O CAMINHO DA SERPENTE

"Reconhecer a verdade como verdade, e ao mesmo tempo como erro; viver os contrários, não os aceitando; sentir tudo de todas as maneiras, e não ser nada, no fim, senão o entendimento de tudo [...]".

"Ela atravessa todos os mistérios e não chega a conhecer nenhum, pois lhes conhece a ilusão e a lei. Assume formas com que, e em que, se nega, porque, como passa sem rasto recto, pode deixar o que foi, visto que verdadeiramente o não foi. Deixa a Cobra do Éden como pele largada, as formas que assume não são mais que peles que larga.
E quando, sem ter tido caminho, chega a Deus, ela, como não teve caminho, passa para além de Deus, pois chegou ali de fora"

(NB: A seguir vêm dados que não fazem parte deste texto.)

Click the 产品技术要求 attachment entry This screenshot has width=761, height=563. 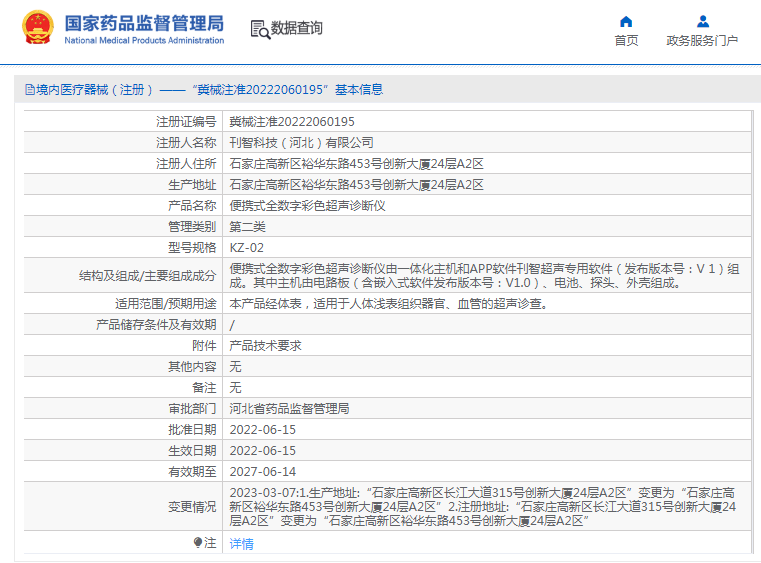(x=265, y=346)
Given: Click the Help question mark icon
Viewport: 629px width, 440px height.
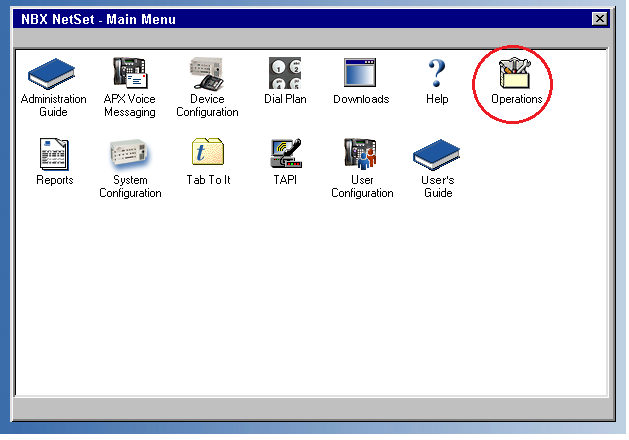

- Fernando Pessoa, O Caminho da Serpente

Saúde, Irmãos ! É a Hora !


quarta-feira, 10 de setembro de 2008

Saudade e Instante

"Para a radical imobilidade da nossa vertiginosa vida e para o gritante silêncio com que clama absurdamente por si mesma, onde encontraremos uma mais sensível figura que nessa Saudade em que o mesmo Pascoaes resumiu o nosso ser profundo? Enganam-se os que vêem nela apenas a disposição anímica prevalente da nossa particular existência. É só uma atenção aguda ao que ela traduz o que nos pode ser imputado. Enganam-se mais ainda os que nela denunciam a mera complacência pelo nosso pasado. A Saudade é a sensível existência humana, a si mesma incessível e próxima. Inacessível porque próxima. Como a de Teseu, a nossa circular aventura decorre num labirinto buscando o dono dele, desde sempre aí esperando-nos, mas impossível de tocar se para ele não nos encaminham os fios do amor e da esperança. São eles que nos asseguram o regresso que a Saudade significa. Nela vemos que os meandros sem fim da nossa caminhada não conseguiram expulsar-nos da terra incircunscrita do Instante. Quem encontramos é o mesmo que buscava, o labirinto é a própria busca antes que a Saudade, de súbito, a faça reverter para o lar da nossa perpétua infância. Aí vemos que o esquecimento não triunfou, que o Instante onde enraizamos corre imóvel sob o seu reflexo tornado criatura a que chamamos Tempo. A segunda vez, o re-conhecimento que a Saudade manifesta é a verdadeira primeira vez, terra de nascimento e não túmulo. Com profunda justiça foi que Pascoaes lhe chamou Criação..."
- Eduardo Lourenço, "Tempo e Poesia", in Tempo e Poesia, Lisboa, Relógio d'Água, 1987.

4 comentários:

Paulo Borges disse...

O verdadeiro nascimento e a verdadeira criação: reconhecimento no que Insta, no que In-sta, no sempiternamente antes que não se sedimenta no estar, no ex-istir! E que por isso o torna hiper-sensível...

Unknown disse...

Hmm... "inst-eressante". :)

Anónimo disse...

Paulo Feitais:

o mundo inteiro é uma espera
um lençol do mais fino linho
sudário e toalha
frio resguardo
e lá no fundo
à beira do horizonte de eu estar no mundo
a última estrela desvanece-se contra o azul claro
da madrugada que há por haver luz
mesmo antes do sol ressuscitar
e sei
que a alma da serra
cabe num coração de homem
e é maior que todo o firmamento
e tem um sorriso de não ter sido

;)

Anónimo disse...

O nosso ser profundo é Saudade, mas essa saudade é divina, porque é esperança. É instante, mas não é nossa. Memória sem passado a que chamemos nosso; Visão que só se reconhece na Criação. É a criação a Saudade? É a sombra, a verdadeira luz? Sombra de nós? Sombra de Deus?